Growing up in a place where my first forms of expression (I can't say English was a second language) were seen by me as worthless had the effect of undermining any confidence I might have had in communicating what I thought or who I was.  To begin with, this was a problem only in fairly formal situations; for example, when meeting those who weren't immediate friends or family.  To teachers and headteachers, I must have come across as pretty dumb.  My secondary school headmaster, in fact, suggested in June, after five years there, that I might as well leave the following month as I really didn't do myself or the school proud.  After I left in July and the exam results came through, I found that I had passed them all.  But by then, my own sense of self was hidden, even from me, under a blanket of shyness and embarrassment in social situations.  And this, all because living in the no-man's land between two language registers, because, by the time I was a teenager, I felt uncomfortable using both my home dialect and that more standard version of school.

It was as if teachers had arrived as kindly missionaries with the aim of rescuing us from the dark practices of saying things like: Dinny tich that cause its mines and ah'll gee yi a skelp roond the lug.  Whut's the mitter?  Ah thocht yi wir m pal.

I haven't got to grammar and creativity yet; so there is more.

Saturday, 2 November 2013

How does a Scot come to write books on English grammar?

Nobody has asked that question yet, but I'll be ready when they do.  The simple answer has to do with the value the Scots have traditionally placed on education and the democratic escape-route it provided from the harshness of life; in my case, the work of a mining community chipping out the black stuff underneath the grey waters of the Firth of Forth.  Perhaps associated with that is the no-frills, spare rationality of thought associated with Presbyterianism.  Rules are meant to be followed.  Then there is my academic background: the no-nonsense rigours of Kirkcaldy High School, where you were expected to knuckle down and learn given truths rather than develop questioning skills: grammar over creativity.

There are also more personal reasons for my interest in language, how users select and put chunks of it together, and, as importantly, how it is an expression of who you are and how you are valued in society.
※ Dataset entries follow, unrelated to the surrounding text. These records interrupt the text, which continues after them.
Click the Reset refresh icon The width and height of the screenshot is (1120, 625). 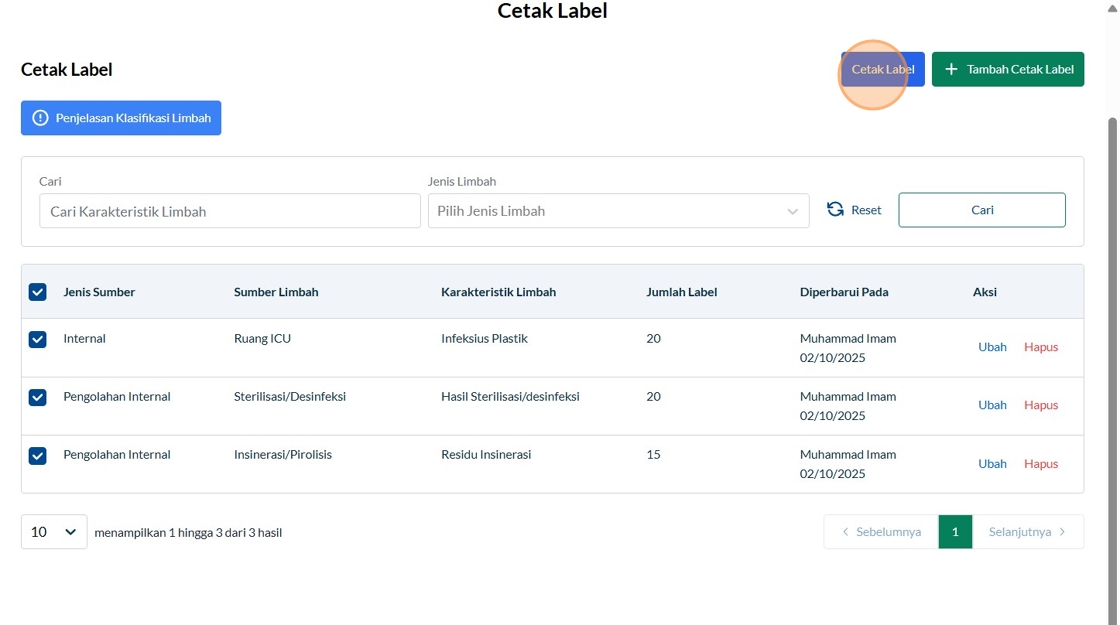tap(835, 210)
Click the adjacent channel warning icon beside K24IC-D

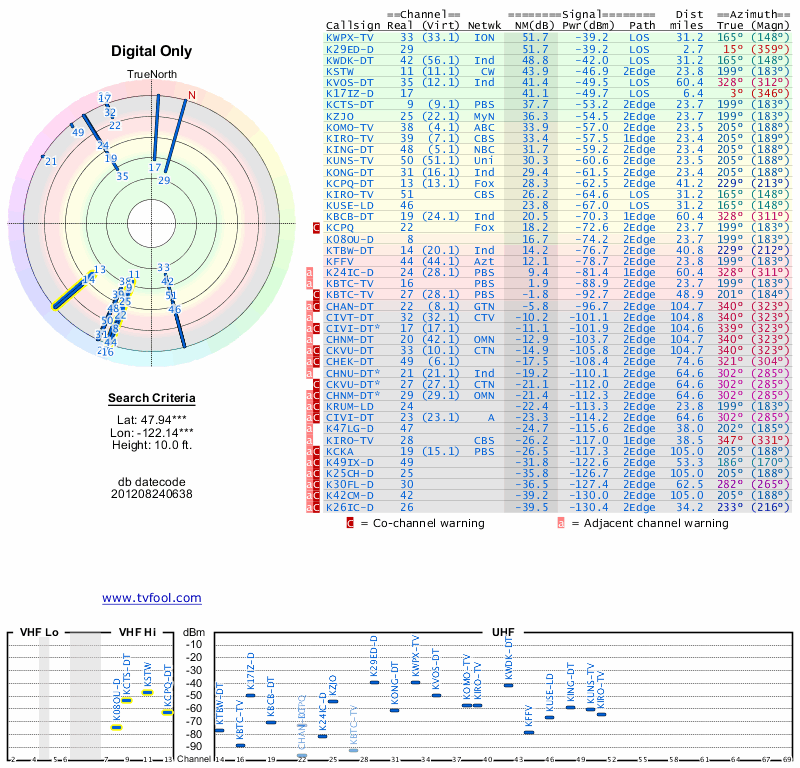click(x=310, y=272)
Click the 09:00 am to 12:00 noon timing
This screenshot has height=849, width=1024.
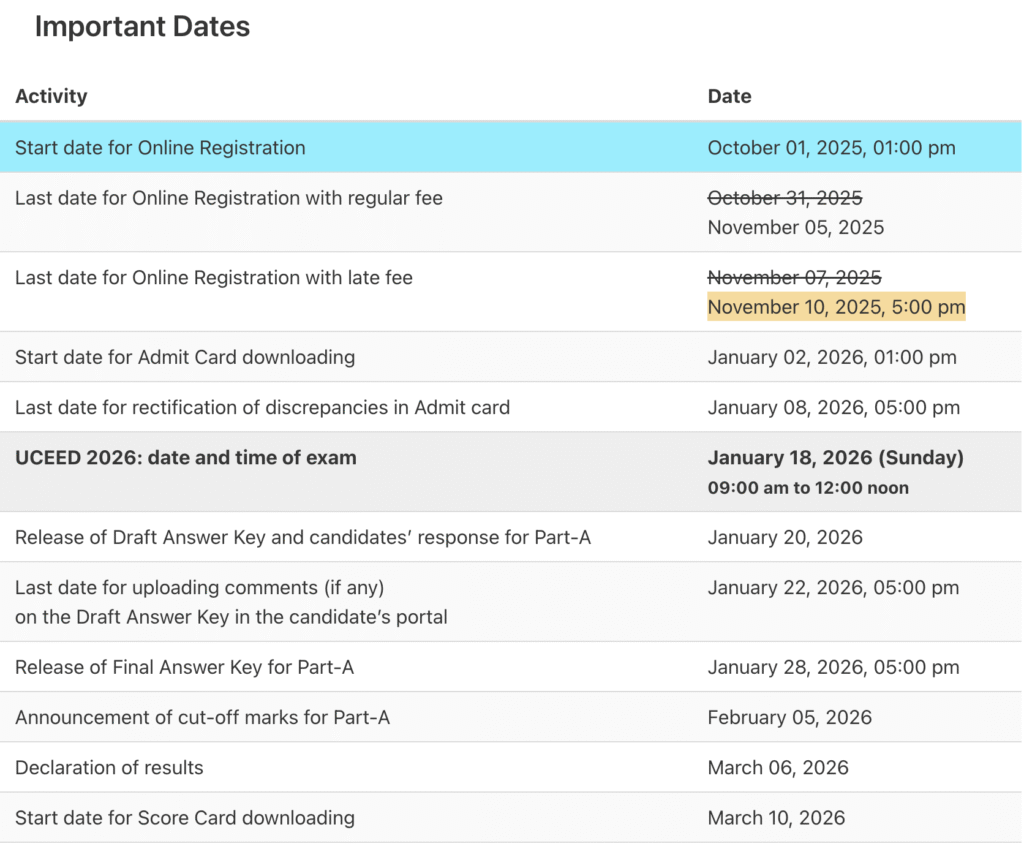coord(808,488)
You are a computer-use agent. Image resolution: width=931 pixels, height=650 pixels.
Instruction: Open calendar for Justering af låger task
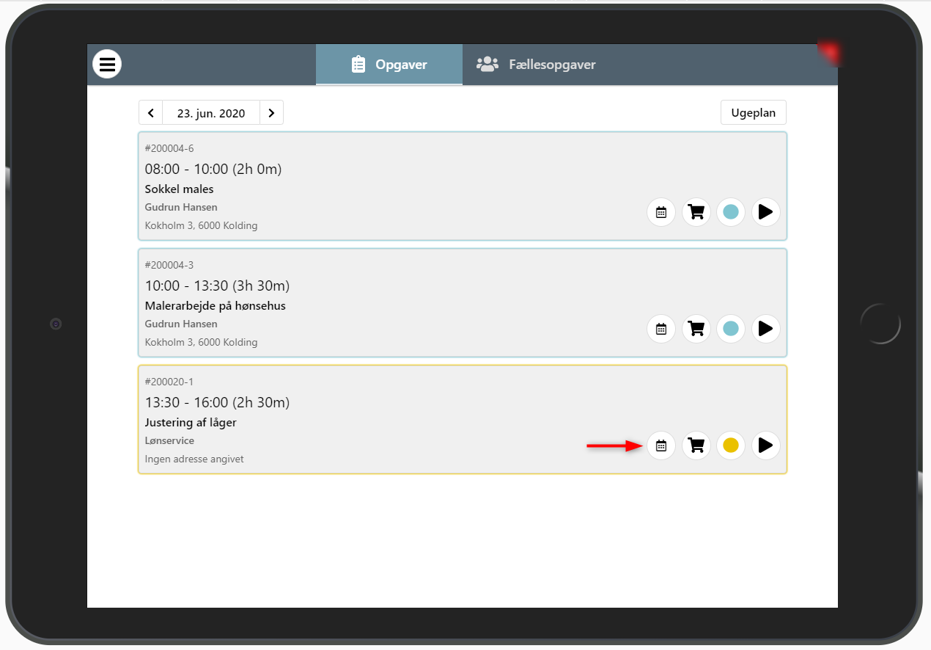661,445
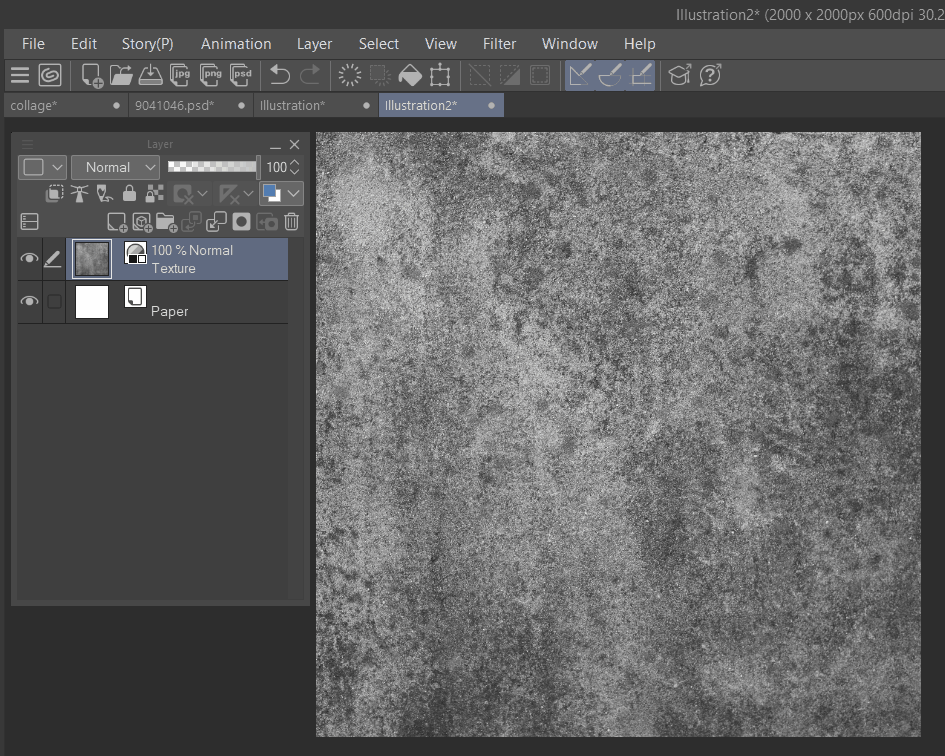Tick the Paper layer selection checkbox
The image size is (945, 756).
coord(54,301)
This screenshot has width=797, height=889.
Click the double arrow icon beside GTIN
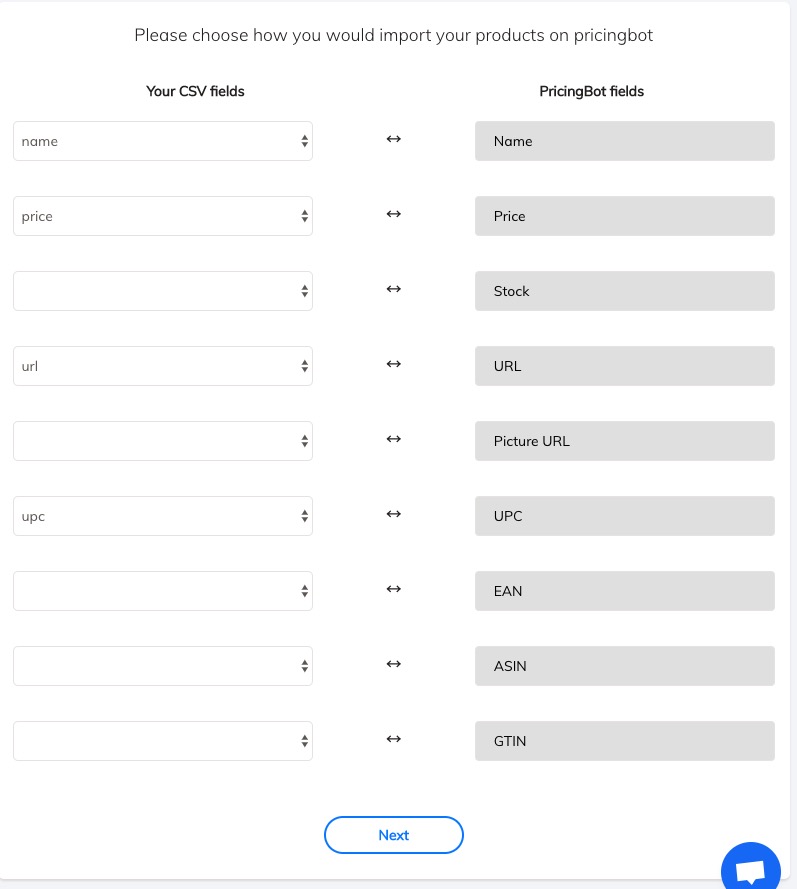[x=394, y=739]
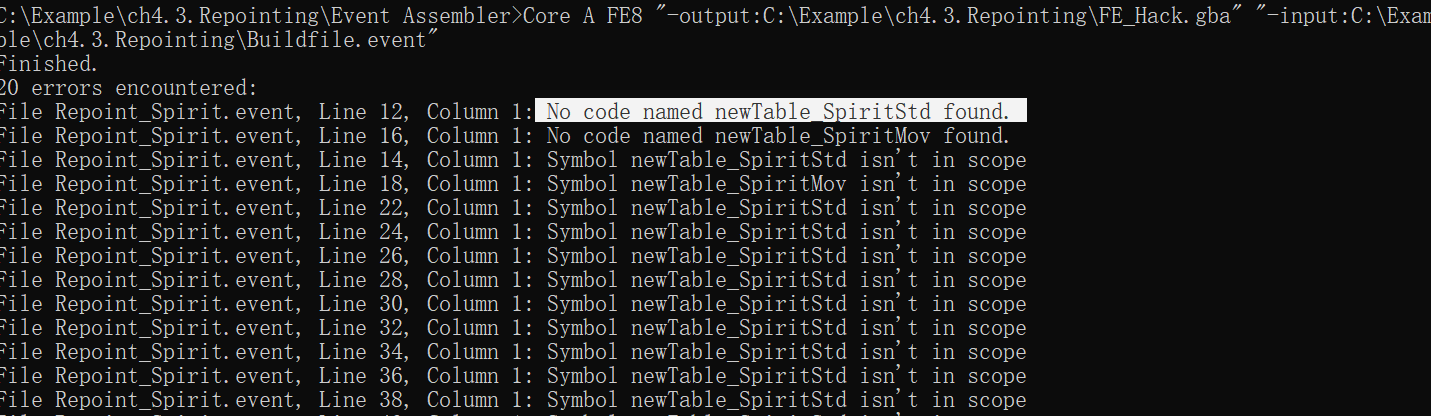The width and height of the screenshot is (1431, 416).
Task: Click the Line 36 scope error row
Action: coord(513,376)
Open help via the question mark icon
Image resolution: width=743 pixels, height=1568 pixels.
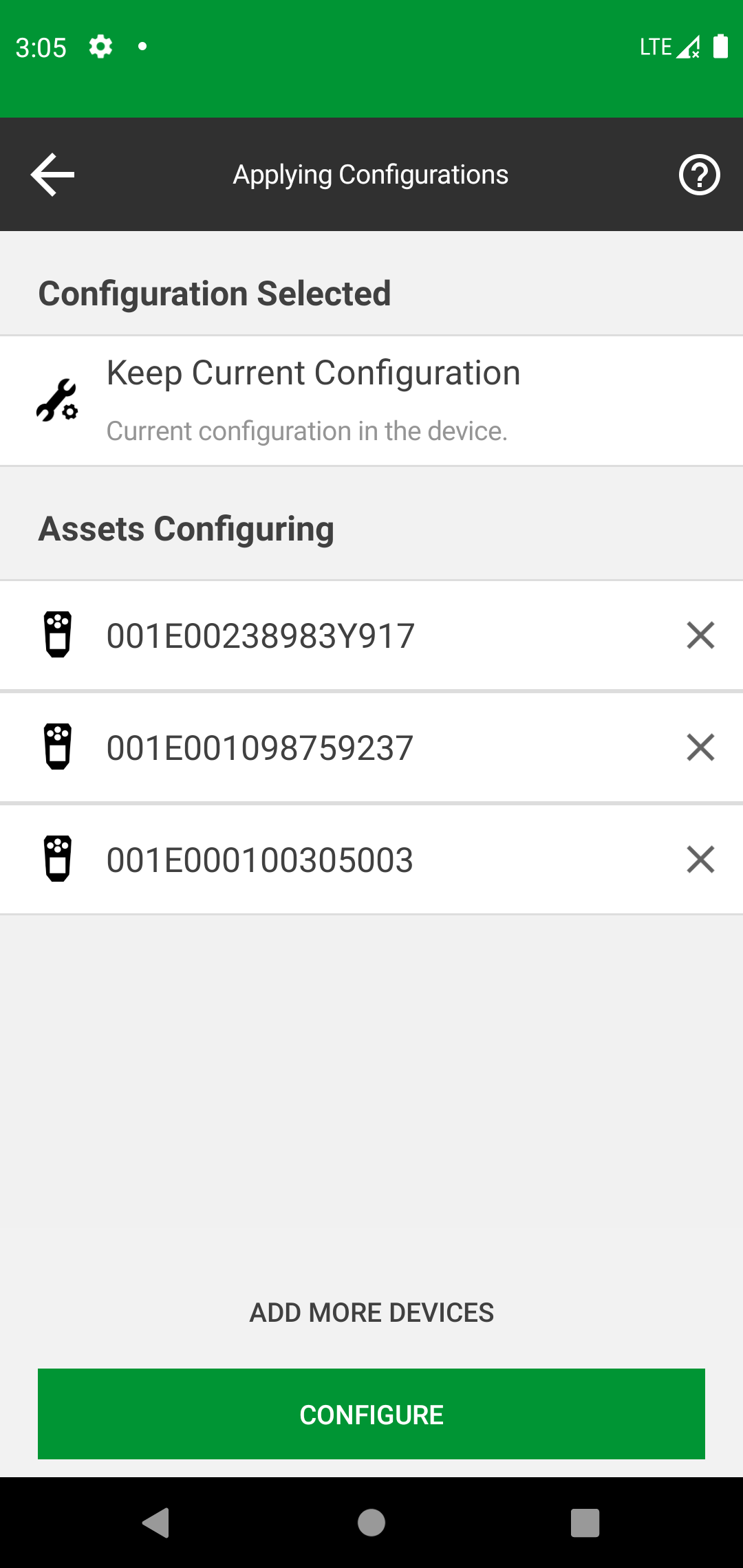(x=699, y=175)
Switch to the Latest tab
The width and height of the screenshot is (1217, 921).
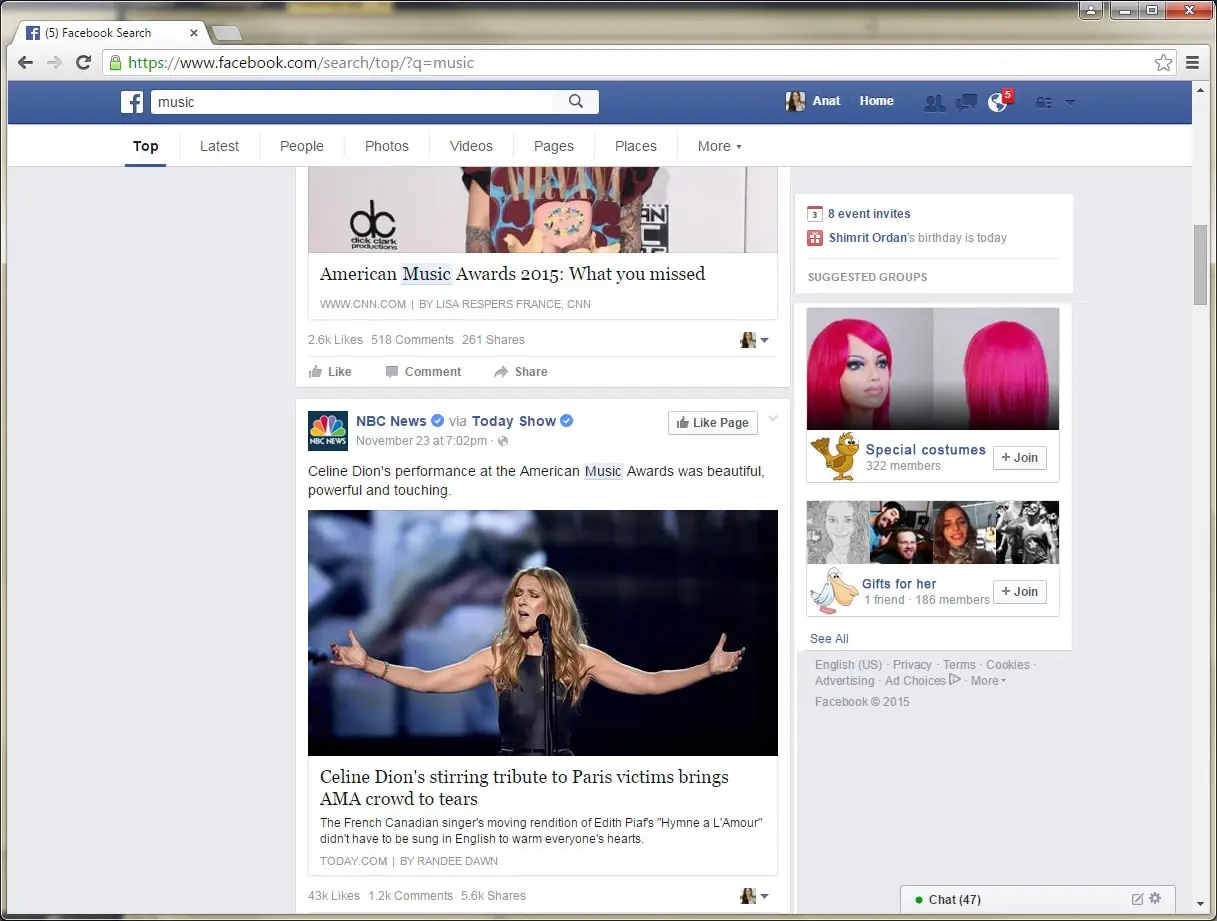219,146
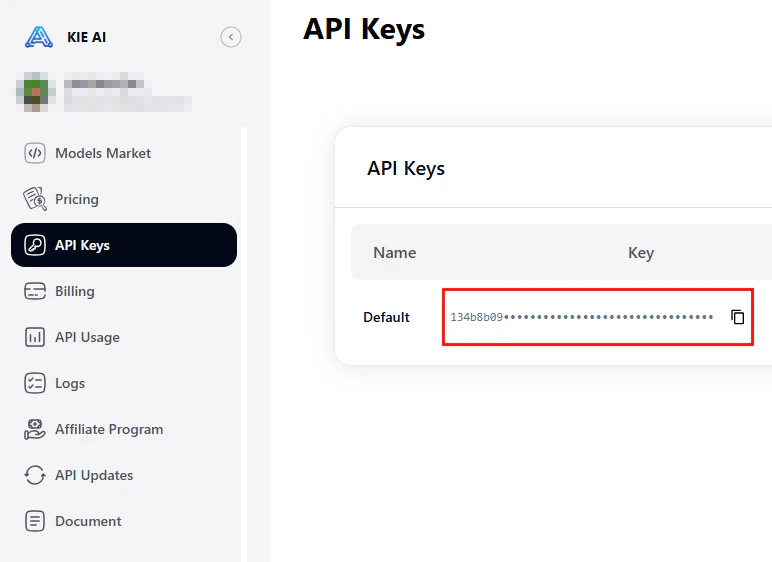Click the Billing card icon
Screen dimensions: 772x562
point(35,291)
I don't know how it happened, but from a very early age, I learnt to feel ashamed of how I spoke.  I should put it more strongly.  I was taught to feel ashamed of how I spoke.  Part of that feeling came with the territory.  Something to do with poverty.  There were the physical aspect of life.  The unfurnished bedroom, the scruffy, collapsing armchairs, the fraying, hand-me-down clothes meant home life couldn't be a sanctuary. The opposite was the case.  I was happier out in the street with childhood friends where those things didn't matter.  But there was something more insidious that affected lots of us where I lived.  School.  It was there in a primary school, staffed with kindly teachers, that I learnt that the remnants of my local dialect - the words that peppered a more standard English and passed on from my parents' generation - were in some way wrong.  The teachers didn't do this deliberately or knowingly.  They simply used a 'better' form of English.

This might not sound like a big deal, but it had two consequences.  One, it was easier and preferable not to speak at all, rather than expose myself to ridicule I imagined would happen.  And, two, I felt embarrassed to be part of my community, to have the parents I had, and to be me.